[Assignment] Below are lines of data, and only some are wanted. Please repeat exactly those from the line that has "Viewport: 999px width, 705px height." through the line that has "Toggle the Use checkbox for SYSTEM_ID".

[Records to process]
§ §

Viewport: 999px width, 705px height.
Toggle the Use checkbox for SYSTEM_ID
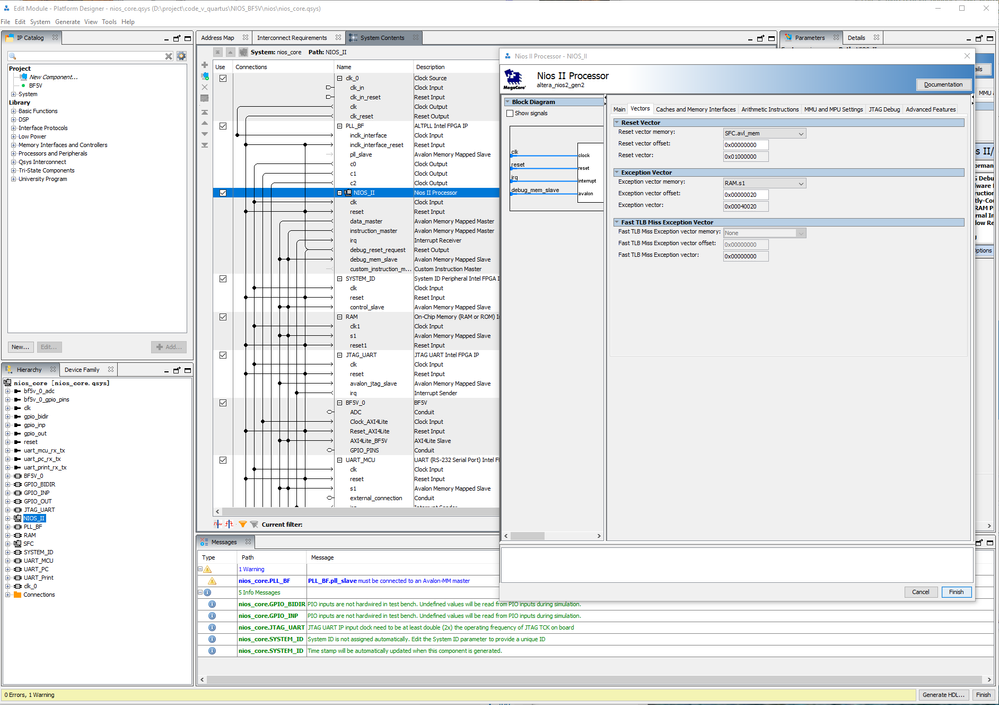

§ §

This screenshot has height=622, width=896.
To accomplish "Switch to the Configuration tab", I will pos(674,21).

§ §

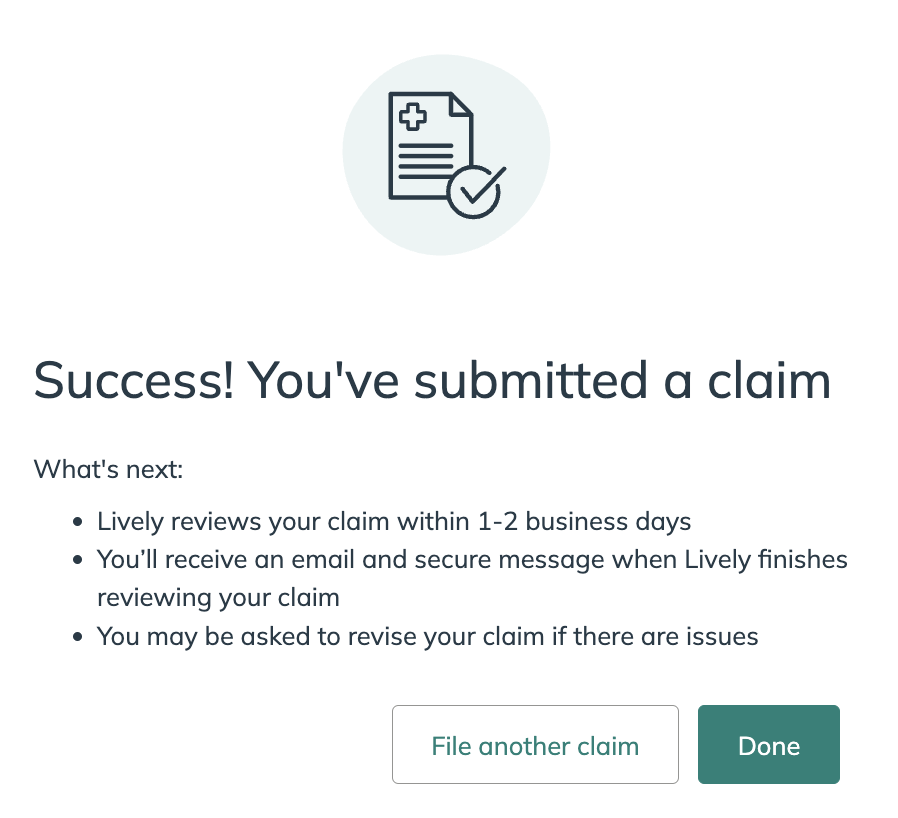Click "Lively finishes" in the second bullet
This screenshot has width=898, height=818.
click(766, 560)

§ §

[Task output]
Viewport: 999px width, 705px height.
Toggle the Use checkbox for SYSTEM_ID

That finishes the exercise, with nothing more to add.